CML is a blood cancer that can be controlled by continuously taking an expensive type of medicine called a tyrosine kinase inhibitor (TKI). In almost all patients, stopping TKI treatment results in recurrence of CML. While most CML patients respond well to life-long TKI usage, about 10 per cent of patients become resistant to TKIs, and progress to late-stage or blast crisis (BC) CML. Patients with BC almost always die from their disease. While many genetic mutations are known to be associated with BC progression, the mechanisms by which they and other factors cause BC remain largely unknown. This knowledge gap prevents clinicians from identifying which CML patients are at risk of BC progression, and treating BC when it occurs.
"To fill these critical gaps, we employed the latest molecular approaches to establish that the so-called 'polycomb repressive complex', or PRC, alters the regulation of a set of genes which drive BC progression," said Dr Tun Kiat Ko, Research Fellow at Duke-NUS' Cancer and Stem Cell Biology (CSCB) programme. He also added, "We found that the consequences of altered PRC activity were common to the majority of BC cases, regardless of the different leukaemia-causing mutations we also found in them."
Using this increased understanding, the team devised novel drug combinations, which reverse the downstream effects of the PRC in BC. At the same time, they also developed methods to identify CML patients who were at increased risk of developing TKI-resistance and progressing to BC.
"Our discovery is like finding the 'one ring that rules them all'. Since there are many cancer-causing genetic mutations that occur when chronic phase CML transforms to blast crisis, it has been very challenging to determine which ones are critical to BC, and therefore important to target. By discovering this 'one ring' and how to 'destroy' it with a novel drug combination, we open the door to treating this deadly cancer with the same combination of drugs regardless of the myriad mutations that exist in any particular patient. In addition, our study demonstrates the ability of scientists and clinicians to make exciting discoveries that can be translated to the improved health of patients all over the world, as well as Singaporeans," said Associate Professor Ong Sin Tiong from the Duke-NUS CSCB programme and corresponding author of this study.
"The multi-omics approach was critical to the success of the study. Each layer of information provided us corroborative evidence and insight into the dysfunction of the polycomb repressive complex leading to the progression to blast crisis stage of CML," asserted Asif Javed, co-corresponding author of the study.
"This study is another example of how interdisciplinary research leads to new insight," says Axel Hillmer, Group Leader at the GIS who led the genomics part of the project.
Patrick Tan, Executive Director of GIS, adds, "Due to technology advancements over the last years, it is now possible to apply more complex genomic analyses to translate such findings into routine diagnostics."
"As a haematologist treating patients with advanced blast crisis CML, it is disheartening when we run out of treatment options for them.

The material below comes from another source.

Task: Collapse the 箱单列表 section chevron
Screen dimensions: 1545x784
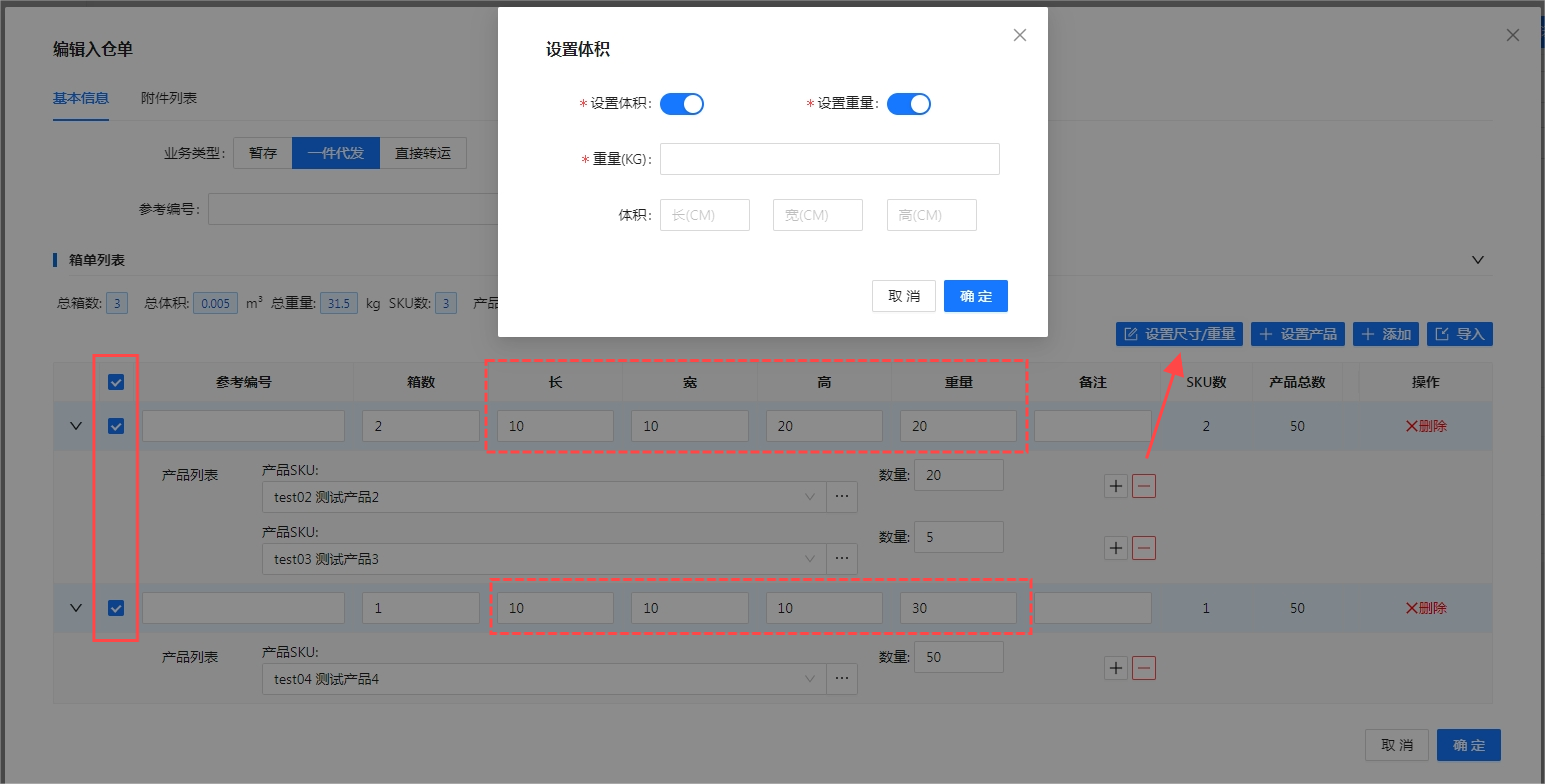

And that is why we are very encouraged by the study findings and certainly hopeful that our patients may one day benefit from the efforts of our collaboration," Associate Professor Charles Chuah, Senior Consultant, Department of Haematology, SGH.
The team is currently working on approaches to identify CML patients who are at risk of BC transformation, and also to determine why the key PRC-related events occur in the first place.